#### PROBLEM TO SOLVE:
Tally the lines in the listing below that contain "Settings" and report the tally alone.
::::::
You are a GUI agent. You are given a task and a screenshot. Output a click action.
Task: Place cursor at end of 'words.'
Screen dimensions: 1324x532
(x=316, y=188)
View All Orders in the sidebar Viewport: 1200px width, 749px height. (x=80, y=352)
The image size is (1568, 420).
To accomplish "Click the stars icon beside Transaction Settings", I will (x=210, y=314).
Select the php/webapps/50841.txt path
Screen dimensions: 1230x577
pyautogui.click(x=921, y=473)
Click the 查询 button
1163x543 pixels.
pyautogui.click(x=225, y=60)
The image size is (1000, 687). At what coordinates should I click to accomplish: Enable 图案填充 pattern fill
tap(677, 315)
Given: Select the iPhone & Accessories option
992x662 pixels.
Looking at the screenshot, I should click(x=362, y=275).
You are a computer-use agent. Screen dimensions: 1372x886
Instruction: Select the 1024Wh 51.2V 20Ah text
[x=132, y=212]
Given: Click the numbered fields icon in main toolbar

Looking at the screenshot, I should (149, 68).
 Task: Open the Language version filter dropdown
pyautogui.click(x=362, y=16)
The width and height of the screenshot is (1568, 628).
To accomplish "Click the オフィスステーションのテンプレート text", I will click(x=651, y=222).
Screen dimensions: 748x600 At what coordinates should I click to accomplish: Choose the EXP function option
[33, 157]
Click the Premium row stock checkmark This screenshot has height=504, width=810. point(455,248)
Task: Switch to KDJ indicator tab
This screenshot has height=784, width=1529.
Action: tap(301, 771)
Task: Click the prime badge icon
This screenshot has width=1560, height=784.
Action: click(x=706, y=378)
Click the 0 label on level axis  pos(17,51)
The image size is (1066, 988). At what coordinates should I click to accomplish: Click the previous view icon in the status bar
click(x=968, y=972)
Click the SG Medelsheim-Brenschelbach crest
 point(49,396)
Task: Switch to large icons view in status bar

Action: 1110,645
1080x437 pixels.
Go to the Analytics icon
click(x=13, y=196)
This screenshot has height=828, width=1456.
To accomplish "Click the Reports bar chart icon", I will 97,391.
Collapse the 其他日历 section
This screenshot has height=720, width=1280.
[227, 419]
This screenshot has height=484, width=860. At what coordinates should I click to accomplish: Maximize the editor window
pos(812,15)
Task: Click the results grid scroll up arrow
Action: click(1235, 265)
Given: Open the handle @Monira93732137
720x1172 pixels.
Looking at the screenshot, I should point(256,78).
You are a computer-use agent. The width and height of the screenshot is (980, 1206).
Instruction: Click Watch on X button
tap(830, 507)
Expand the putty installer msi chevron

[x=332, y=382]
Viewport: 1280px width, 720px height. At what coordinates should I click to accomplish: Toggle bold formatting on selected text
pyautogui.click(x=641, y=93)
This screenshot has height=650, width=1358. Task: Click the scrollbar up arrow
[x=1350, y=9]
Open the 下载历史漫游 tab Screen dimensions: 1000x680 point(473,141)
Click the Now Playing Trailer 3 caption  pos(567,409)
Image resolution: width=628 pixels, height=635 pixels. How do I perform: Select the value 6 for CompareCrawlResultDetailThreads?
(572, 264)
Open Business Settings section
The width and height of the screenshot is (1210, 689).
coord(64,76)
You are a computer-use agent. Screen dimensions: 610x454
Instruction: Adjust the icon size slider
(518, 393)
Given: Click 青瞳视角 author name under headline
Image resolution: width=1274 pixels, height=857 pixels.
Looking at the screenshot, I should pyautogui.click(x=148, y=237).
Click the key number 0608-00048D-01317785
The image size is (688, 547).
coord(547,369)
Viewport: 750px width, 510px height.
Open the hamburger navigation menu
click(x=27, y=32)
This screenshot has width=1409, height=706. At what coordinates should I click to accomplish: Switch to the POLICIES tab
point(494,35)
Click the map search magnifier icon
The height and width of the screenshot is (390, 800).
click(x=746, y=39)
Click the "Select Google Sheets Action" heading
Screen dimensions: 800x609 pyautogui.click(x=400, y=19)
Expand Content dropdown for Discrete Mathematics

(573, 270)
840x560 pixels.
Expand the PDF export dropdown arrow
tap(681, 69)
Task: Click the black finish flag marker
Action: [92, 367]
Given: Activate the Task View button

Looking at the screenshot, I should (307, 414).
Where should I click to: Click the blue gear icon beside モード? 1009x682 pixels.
::::::
#### RESULT OF THIS TASK:
2